Pierre Étaix (12:13)
French clown, comedian and filmmaker Pierre Étaix provides a fascinating commentary on a number of his favourite sequences from the films in this collection, noting the influence of Keaton's vaudeville background on his film comedy, the importance of having a regular team of collaborators, his use of composition for comic effect, and plenty more. He also notes that comedy has somehow lost its finesse. He may be right.
Disc 4
Joseph McBride commentary on Cops (18:13)
Describing this up front as "Keaton's greatest short," McBride notes that Keaton loved gags that dovetail into one another and celebrates the documentary aspect of the film, Keaton's stunt work, and how he was able to use camera and editing to substantially increase the number of policemen we see on screen. He provides some useful background detail on Red Scare America to clarify the role of an anarchist in the film, and also on the Arbuckle rape and murder trial and how Keaton's view of how it was (mis-) handled may be reflected in the film.
My Wife's Relations Alternative Ending (1:53)
An alternative (and very different) ending to My Wife's Relations, which is run side-by-side with the original with an encouragement for you to choose which one you like best.
Buster Keaton Party, 1962 (23:51)
Extracts from an audio recording of an informal party at home of US TV writer Bill Cox where Keaton sings and regales those present with his vaudeville memories. The singing tends to dominate, but Keaton is clearly having the time of his life here, and it proves oddly fascinating to only be able to hear the voice of someone who elsewhere in this set is stonily silent. Plasma TV owners beware, the same graphic and text stays up on screen for the entire running time.
Booklet
Booklet? Hardly. This is a fully-fledged, 184-page book that is packed with great material, one I'd happily pay good money for if it were a stand-alone release. Kicking off with the above quoted intro by Serge Bromberg and a list of all the films and their respective directors, the contents are: a splendidly detailed essay titled Buster Keaton's Short Comedies 1917-1923; notes and credits for each of the 32 films in this collection; a short but useful piece by Serge Bromberg titled The Two Versions of The Blacksmith and Other Discoveries; fascinating articles by Buster Keaton on his childhood, his friend and mentor Roscoe Arbuckle, and the process of making films; a lengthy, in-depth and compelling roundtable discussion on Keaton conducted in 2006 between Jean-Pierre Coursodon, Dan Sallitt, and Brad Stevens that covers so much ground that it effectively renders any reviews almost redundant; an extract from Keaton's autobiography titled From Human Mop to Stoneface; a surprisingly detailed piece on Keaton's Italian villa; a list of titles for suggested further reading; notes on the music and credits for the scores; restoration and Blu-ray credits; and a nice selection of stills, some of which are of Keaton behind the scenes or away from the film set.

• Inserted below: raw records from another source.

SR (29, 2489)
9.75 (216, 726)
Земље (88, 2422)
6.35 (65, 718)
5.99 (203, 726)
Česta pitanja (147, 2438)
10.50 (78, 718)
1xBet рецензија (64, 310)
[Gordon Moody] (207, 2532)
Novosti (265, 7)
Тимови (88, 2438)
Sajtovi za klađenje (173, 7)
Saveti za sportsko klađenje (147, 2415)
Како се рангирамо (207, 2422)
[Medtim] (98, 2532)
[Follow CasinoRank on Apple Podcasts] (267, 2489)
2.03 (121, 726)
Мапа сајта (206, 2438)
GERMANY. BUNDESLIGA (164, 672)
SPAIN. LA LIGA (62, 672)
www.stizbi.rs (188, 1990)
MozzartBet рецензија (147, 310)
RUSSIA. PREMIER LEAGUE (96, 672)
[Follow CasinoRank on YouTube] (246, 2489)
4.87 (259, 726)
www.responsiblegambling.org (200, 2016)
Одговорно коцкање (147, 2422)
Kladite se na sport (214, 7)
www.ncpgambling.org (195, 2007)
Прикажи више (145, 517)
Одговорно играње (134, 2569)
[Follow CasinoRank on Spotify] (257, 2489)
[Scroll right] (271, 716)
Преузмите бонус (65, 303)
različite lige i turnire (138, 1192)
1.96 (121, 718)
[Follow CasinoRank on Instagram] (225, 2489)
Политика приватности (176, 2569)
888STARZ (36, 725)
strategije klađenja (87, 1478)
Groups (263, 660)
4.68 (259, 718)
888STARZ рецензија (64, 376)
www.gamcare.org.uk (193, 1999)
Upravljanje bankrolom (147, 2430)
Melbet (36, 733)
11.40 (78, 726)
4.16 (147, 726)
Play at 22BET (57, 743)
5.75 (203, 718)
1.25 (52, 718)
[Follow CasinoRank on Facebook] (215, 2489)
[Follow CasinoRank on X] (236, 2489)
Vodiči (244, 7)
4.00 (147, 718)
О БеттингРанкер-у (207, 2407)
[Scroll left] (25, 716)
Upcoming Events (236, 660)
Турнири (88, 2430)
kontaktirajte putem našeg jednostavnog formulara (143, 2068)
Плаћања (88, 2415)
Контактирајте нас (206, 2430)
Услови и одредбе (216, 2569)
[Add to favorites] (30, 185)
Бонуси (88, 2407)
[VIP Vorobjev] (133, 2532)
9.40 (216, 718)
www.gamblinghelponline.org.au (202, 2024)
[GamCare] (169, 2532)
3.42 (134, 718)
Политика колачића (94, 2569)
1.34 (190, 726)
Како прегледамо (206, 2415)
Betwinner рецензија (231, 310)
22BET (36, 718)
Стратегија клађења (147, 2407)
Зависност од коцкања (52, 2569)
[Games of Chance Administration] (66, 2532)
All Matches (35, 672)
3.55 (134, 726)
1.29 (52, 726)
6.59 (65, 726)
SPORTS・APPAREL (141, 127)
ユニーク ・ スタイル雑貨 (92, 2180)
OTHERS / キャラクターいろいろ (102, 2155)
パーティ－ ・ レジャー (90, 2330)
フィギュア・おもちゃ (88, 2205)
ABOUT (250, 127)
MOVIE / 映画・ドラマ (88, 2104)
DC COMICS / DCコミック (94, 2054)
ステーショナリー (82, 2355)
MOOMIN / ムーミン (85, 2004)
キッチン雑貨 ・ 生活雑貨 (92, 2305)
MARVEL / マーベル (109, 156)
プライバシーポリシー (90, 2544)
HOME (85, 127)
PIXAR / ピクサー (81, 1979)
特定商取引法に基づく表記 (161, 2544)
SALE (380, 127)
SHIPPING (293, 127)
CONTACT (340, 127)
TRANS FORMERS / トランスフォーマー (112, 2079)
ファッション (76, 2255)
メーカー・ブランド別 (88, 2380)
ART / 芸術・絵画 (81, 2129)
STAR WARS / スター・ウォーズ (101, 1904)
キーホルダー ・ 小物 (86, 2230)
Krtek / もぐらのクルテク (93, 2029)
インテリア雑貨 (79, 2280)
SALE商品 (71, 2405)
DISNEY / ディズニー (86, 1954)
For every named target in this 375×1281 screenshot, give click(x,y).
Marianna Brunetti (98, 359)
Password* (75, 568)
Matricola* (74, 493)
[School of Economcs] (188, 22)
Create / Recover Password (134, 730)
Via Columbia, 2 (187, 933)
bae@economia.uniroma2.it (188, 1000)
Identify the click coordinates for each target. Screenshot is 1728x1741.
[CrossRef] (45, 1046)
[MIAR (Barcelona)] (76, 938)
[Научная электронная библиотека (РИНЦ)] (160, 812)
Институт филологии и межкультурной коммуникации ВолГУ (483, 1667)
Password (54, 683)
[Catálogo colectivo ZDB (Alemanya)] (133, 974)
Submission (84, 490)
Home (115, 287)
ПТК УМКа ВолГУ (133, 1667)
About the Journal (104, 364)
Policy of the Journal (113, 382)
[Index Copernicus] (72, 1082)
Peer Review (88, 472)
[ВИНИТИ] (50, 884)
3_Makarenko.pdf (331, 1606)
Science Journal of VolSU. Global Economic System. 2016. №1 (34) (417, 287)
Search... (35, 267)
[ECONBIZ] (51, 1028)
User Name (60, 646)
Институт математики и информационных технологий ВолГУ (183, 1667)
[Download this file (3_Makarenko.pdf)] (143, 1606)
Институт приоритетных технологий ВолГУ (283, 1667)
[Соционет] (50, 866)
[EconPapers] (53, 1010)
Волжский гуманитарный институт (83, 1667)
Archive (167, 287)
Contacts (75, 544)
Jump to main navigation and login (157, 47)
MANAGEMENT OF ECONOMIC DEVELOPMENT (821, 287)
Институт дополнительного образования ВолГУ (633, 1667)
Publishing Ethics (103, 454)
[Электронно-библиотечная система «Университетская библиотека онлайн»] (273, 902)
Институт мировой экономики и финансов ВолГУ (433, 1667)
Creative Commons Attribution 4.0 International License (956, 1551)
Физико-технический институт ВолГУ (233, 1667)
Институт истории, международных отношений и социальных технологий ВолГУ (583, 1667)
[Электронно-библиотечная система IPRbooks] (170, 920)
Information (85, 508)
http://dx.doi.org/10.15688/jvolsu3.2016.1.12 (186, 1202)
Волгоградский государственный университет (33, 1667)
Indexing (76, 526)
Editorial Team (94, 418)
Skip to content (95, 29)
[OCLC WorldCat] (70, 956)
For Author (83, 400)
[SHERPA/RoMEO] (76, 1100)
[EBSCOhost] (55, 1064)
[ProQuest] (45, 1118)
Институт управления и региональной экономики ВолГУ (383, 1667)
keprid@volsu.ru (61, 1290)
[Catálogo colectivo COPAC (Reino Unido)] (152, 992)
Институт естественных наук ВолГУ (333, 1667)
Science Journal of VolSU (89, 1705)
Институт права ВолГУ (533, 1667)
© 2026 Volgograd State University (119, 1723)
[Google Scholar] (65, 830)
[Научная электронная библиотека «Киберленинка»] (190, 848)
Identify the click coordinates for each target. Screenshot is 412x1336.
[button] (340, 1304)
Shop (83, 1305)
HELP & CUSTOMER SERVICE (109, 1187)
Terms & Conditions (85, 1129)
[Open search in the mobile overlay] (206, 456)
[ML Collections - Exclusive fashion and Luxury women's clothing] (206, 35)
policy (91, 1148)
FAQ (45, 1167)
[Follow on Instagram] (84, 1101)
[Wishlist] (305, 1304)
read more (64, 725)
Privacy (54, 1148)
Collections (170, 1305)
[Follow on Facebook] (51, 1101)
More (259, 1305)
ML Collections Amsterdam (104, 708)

Sublime. A selection of 32 of the finest of all silent comedies that chart the development of one of early American comedy cinema's most talented artists from supporting player to writer, director and star, all restored and presented in HD at the best quality you're likely to see them in, at least for a good many years to come. Great films, great scores and great entertainment, all backed by some pretty fine extra features and a 184-page book to die for. Very highly recommended.